Response: Thank you for your feedback and we have carefully considered your feedback in revising the conclusion section.  We have made changes to the conclusion section as you suggest. We concluded in revised conclusion that both modalities could be helpful to restore normal tear film parameters under desiccating environmental conditions.  (lines 325 – 335)

 

 

 

Round 2

Reviewer 3 Report

I appreciate the authors responses to my comments and suggestions. In regards to this comment no. 6 of the Discussion and the author's response, the authors should clearly specify that they considered females as an exclusion criteria, given that this is not clear in the report. The rationale behind this should also be clearly stated, either in the discussion or exclusion criteria of the methods.
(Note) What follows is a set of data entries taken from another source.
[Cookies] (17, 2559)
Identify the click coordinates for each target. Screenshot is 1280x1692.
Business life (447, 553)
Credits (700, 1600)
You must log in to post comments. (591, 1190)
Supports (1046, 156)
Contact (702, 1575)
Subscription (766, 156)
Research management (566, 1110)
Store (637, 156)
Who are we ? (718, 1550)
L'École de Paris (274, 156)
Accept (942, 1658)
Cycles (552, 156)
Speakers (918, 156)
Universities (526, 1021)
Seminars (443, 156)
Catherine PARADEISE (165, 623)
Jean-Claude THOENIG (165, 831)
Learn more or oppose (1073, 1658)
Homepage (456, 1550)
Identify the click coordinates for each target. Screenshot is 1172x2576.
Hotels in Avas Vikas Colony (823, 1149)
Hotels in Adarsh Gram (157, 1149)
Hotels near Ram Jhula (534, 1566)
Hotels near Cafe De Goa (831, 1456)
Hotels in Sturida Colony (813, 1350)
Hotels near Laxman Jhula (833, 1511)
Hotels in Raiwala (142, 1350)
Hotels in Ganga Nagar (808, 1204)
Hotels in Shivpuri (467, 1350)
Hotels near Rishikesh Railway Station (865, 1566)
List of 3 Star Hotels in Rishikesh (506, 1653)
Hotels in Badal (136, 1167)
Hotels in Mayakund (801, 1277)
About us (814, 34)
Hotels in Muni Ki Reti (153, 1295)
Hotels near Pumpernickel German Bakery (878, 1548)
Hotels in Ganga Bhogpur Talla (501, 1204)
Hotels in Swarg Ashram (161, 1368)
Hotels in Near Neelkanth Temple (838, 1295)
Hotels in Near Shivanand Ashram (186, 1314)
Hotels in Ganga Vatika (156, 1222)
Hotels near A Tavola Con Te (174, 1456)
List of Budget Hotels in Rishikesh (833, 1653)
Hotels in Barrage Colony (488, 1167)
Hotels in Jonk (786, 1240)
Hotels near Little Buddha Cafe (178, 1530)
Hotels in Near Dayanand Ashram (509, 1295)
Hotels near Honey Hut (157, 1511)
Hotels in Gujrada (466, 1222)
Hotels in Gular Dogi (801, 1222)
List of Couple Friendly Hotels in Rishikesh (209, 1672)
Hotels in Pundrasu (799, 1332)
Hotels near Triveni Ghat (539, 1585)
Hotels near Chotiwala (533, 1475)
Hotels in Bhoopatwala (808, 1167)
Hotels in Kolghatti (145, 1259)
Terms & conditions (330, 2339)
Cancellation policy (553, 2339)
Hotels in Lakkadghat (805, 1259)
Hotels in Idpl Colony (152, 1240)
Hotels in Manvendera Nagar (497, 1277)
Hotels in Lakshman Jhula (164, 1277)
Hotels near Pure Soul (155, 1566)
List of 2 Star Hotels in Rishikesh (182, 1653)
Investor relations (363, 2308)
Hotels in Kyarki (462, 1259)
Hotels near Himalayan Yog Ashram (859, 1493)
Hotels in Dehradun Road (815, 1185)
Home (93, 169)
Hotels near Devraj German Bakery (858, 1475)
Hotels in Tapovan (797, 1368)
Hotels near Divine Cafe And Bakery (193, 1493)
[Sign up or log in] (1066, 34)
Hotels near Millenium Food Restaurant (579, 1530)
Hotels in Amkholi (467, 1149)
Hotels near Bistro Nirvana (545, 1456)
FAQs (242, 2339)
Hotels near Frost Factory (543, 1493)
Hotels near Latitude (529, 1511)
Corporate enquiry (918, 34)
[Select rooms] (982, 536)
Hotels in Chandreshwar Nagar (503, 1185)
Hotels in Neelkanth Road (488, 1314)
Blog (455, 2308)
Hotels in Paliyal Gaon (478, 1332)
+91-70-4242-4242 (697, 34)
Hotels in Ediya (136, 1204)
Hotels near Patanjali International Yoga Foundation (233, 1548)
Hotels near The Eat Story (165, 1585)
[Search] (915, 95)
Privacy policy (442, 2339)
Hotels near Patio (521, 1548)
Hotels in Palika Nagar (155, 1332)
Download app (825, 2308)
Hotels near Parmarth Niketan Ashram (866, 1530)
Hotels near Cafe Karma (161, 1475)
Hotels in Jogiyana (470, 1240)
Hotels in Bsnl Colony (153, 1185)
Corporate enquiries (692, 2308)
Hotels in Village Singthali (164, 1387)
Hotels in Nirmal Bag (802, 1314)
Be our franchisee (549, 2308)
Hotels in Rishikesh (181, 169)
Just as a note, excluding females based just on the reasoning that hormonal changes may impact tear quality may be detrimental to generalisability of findings, as this would exclude them from being recruited in dry eye disease studies, and translatability of findings to the overall population (which includes females) could be compromised. Hence, the authors should also still include this as a limitation of the study in addition to stating that females were excluded.

N/A

Author Response

Dear Reviewer

Thanks for highlighting the point 

We added in point in limitation of the study

Limitation of the study

No females were involved in this study. During certain phases of the menstrual cycle, women may experience hormonal fluctuations that can affect the quality and quantity of tear film affecting its parameters. Given the potential impact of hormonal fluctuations on tear film stability, we choose to not include female subjects from in this study in order to minimize the potential confusing effects of hormonal changes. This can help to ensure more consistent and reliable data and improve the ability to draw accurate conclusions from the study results.